TEXT SHOWN –

Personal information
- Native name: Рустам Ассакалов
- Full name: Rustam Skhatbievich Assakalov
- Nationality: Russian Uzbek
- Born: 13 July 1984 (age 42) Novorossiysk, Russian SFSR, Soviet Union
- Education: Kuban State University
- Height: 1.88 m (6 ft 2 in)

Sport
- Country: Russia Uzbekistan (since 2012)
- Sport: Greco-Roman wrestling
- Club: Dynamo Taskent
- Coached by: Vladimir Kholodaev Kamil Fatkulin Ravshan Ruzikulov (national) Salim Abduvaliev (personal)

Medal record
Representing Uzbekistan
World Championships
| Silver medal – second place | 2015 Las Vegas | 85 kg |
| Bronze medal – third place | 2019 Nur-Sultan | 87 kg |
Asian Games
| Gold medal – first place | 2014 Incheon | 85 kg |
| Silver medal – second place | 2018 Jakarta | 87 kg |
| Bronze medal – third place | 2022 Hungzhou | 97 kg |
Asian Championships
| Gold medal – first place | 2013 New Delhi | 84 kg |
| Gold medal – first place | 2015 Doha | 85 kg |
| Gold medal – first place | 2018 Bishkek | 97 kg |
| Silver medal – second place | 2014 Almaty | 85 kg |
| Silver medal – second place | 2022 Ulaanbaatar | 97 kg |
| Bronze medal – third place | 2017 New Delhi | 98 kg |
| Bronze medal – third place | 2021 Almaty | 87 kg |
Islamic Solidarity Games
| Bronze medal – third place | 2017 Baku | 98 kg |
| Gold medal – first place | 2021 Konya | 97 kg |
Vehbi Emre & Hamit Kaplan Tournament
| Gold medal – first place | 2022 Istanbul | 97 kg |
Bolat Turlykhanov Cup
| Bronze medal – third place | 2022 Almaty | 97 kg |

= Rustam Assakalov =

Uzbekistani Greco-Roman wrestler

Rustam Skhatbievich Assakalov (Рустам Схатбиевич Ассакалов; born 13 July 1984) is a Russian-born Uzbekistani Greco-Roman wrestler of Adyg heritage. He won gold medals at the 2014 Asian Games and 2013 and 2015 Asian Championships, and silver medals at the 2018 Asian Games, 2015 World Championships and 2014 and 2018 Asian championships.

EXTRACTED DATA –

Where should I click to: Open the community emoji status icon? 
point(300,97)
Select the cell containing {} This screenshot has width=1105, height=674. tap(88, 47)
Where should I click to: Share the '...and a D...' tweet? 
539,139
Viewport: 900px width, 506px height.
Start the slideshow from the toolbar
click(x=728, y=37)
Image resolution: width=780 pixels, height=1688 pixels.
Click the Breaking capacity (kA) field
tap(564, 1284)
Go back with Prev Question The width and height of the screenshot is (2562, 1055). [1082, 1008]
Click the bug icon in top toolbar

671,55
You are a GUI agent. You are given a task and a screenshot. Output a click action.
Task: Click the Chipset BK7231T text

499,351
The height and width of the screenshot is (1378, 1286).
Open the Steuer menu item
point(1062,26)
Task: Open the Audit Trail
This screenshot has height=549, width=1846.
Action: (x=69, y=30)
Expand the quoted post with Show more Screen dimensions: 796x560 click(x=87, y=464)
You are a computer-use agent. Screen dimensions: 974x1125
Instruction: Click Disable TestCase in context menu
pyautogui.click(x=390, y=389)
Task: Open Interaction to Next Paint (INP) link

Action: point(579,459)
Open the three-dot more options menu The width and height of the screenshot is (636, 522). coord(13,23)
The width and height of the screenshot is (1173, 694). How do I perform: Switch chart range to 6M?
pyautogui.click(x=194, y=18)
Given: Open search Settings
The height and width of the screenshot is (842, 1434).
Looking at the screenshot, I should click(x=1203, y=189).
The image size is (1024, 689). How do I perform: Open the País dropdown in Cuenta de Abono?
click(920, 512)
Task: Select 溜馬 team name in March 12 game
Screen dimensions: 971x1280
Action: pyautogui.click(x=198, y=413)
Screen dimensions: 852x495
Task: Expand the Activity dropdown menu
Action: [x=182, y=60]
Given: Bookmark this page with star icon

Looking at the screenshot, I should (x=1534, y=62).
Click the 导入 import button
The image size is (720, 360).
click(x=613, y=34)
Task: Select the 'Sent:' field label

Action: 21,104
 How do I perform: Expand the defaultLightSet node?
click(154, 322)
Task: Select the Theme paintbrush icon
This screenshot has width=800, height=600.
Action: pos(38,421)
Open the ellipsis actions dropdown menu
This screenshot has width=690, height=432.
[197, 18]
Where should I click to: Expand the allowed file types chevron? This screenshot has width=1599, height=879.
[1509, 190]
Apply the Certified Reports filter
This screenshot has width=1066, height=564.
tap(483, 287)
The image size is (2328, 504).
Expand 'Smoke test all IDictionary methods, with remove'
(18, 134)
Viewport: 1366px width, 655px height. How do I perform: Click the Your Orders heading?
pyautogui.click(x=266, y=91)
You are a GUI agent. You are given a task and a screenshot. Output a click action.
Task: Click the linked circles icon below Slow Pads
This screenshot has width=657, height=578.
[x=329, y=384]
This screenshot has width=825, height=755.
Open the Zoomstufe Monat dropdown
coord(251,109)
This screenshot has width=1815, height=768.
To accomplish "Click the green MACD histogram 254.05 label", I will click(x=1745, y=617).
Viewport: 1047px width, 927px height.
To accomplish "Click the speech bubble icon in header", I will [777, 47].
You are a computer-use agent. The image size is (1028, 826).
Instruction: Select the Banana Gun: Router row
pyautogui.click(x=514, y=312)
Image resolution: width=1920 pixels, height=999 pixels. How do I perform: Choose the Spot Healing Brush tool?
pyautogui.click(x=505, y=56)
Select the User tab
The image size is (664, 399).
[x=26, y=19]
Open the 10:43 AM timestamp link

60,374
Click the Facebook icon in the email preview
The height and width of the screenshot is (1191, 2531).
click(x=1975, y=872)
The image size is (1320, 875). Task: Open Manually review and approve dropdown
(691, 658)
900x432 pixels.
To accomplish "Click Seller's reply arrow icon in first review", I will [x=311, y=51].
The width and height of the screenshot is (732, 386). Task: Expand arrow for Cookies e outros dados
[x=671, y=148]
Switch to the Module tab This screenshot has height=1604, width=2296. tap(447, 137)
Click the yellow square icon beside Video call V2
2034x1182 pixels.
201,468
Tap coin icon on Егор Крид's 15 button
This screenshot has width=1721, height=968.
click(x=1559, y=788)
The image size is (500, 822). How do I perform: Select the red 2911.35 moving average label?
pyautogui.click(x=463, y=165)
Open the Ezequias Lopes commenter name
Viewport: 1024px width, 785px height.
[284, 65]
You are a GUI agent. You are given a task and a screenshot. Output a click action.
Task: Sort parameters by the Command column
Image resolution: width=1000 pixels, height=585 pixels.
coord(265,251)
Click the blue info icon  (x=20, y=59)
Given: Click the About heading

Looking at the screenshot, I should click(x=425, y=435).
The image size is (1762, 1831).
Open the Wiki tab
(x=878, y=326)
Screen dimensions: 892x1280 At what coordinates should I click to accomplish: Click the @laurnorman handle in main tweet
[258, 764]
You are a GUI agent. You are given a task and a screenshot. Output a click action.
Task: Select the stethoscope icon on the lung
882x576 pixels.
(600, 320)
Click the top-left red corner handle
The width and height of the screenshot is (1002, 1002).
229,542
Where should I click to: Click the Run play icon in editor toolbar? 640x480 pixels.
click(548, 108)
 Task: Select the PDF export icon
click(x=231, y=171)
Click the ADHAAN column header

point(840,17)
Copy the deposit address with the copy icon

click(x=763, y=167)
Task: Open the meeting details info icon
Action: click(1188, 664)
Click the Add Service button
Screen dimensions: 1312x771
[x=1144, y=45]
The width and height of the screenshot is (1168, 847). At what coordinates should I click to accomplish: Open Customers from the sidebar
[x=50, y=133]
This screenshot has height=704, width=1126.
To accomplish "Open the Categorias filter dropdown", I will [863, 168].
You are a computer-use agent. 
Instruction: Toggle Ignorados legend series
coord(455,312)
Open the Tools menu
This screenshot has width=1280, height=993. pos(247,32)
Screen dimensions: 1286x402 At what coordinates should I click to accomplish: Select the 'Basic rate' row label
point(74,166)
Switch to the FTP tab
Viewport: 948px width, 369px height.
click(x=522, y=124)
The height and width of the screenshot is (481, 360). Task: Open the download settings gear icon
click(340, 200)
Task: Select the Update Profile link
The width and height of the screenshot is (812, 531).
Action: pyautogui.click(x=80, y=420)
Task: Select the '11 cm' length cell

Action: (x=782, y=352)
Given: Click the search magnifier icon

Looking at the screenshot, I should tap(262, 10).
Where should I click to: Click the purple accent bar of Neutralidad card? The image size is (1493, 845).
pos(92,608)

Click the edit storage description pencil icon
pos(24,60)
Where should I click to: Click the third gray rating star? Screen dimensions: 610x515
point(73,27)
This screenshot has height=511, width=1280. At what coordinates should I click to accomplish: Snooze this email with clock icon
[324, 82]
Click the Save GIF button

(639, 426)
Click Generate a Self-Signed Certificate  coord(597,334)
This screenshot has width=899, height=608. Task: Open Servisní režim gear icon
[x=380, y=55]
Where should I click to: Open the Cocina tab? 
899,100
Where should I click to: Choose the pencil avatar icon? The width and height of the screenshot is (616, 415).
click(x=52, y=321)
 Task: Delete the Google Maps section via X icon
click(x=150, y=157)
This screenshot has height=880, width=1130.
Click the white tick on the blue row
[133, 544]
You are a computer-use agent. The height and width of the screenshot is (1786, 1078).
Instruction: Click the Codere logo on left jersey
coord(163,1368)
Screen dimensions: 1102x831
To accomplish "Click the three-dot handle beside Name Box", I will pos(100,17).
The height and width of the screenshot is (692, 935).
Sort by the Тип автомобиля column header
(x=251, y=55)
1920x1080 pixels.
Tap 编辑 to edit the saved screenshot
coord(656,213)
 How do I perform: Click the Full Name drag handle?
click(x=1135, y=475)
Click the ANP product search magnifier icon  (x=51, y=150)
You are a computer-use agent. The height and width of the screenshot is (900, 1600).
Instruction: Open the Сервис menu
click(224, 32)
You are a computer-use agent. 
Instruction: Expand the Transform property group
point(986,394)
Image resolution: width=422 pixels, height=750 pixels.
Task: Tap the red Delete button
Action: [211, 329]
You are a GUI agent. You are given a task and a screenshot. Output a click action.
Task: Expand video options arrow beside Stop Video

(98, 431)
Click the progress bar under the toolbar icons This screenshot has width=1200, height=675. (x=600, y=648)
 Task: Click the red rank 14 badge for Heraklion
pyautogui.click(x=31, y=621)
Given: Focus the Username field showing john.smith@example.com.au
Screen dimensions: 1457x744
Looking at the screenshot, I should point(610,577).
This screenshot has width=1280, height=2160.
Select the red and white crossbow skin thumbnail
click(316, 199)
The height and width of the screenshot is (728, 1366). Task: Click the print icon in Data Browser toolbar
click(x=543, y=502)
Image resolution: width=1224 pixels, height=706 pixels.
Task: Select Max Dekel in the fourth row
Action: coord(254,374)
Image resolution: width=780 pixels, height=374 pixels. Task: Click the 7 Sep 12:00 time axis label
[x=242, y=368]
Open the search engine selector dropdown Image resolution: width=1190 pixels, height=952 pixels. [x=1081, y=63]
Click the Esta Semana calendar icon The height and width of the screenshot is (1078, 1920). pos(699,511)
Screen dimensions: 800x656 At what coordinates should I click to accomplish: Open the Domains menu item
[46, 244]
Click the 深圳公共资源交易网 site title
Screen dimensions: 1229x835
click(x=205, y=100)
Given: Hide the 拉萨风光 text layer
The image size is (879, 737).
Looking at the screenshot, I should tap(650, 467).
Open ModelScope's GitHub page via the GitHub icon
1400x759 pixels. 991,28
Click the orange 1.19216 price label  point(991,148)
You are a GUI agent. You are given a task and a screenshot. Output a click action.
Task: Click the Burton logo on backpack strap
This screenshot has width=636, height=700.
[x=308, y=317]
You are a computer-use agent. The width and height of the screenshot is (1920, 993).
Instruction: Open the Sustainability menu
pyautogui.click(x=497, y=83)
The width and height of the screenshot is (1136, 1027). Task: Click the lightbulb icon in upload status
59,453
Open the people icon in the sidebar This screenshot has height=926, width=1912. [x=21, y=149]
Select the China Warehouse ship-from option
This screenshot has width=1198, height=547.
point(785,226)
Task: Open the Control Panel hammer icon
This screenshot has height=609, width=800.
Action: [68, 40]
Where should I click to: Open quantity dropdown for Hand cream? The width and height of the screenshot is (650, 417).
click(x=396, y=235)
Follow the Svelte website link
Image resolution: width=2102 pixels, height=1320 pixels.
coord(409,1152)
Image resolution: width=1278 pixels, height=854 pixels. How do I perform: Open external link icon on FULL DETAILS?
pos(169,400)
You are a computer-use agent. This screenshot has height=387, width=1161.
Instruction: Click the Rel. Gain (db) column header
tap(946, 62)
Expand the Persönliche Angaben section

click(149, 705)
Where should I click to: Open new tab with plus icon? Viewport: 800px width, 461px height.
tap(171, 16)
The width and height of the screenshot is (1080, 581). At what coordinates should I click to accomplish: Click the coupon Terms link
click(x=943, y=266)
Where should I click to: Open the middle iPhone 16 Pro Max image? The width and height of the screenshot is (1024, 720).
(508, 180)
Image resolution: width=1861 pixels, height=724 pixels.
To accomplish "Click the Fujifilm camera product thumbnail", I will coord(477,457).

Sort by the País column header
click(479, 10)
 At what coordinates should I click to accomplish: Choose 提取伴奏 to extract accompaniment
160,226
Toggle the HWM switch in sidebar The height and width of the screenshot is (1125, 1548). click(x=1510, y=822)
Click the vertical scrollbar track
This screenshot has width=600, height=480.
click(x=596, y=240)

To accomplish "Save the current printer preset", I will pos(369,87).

WHAT IS NEEDED –
Quote the Rustam Assakalov profile from "Personal information" to "Uzbekistan (since 2012)". Work only from the Rustam Assakalov profile and leave the listing aside.

ANSWER TO THE EXERCISE –
Personal information
- Native name: Рустам Ассакалов
- Full name: Rustam Skhatbievich Assakalov
- Nationality: Russian Uzbek
- Born: 13 July 1984 (age 42) Novorossiysk, Russian SFSR, Soviet Union
- Education: Kuban State University
- Height: 1.88 m (6 ft 2 in)

Sport
- Country: Russia Uzbekistan (since 2012)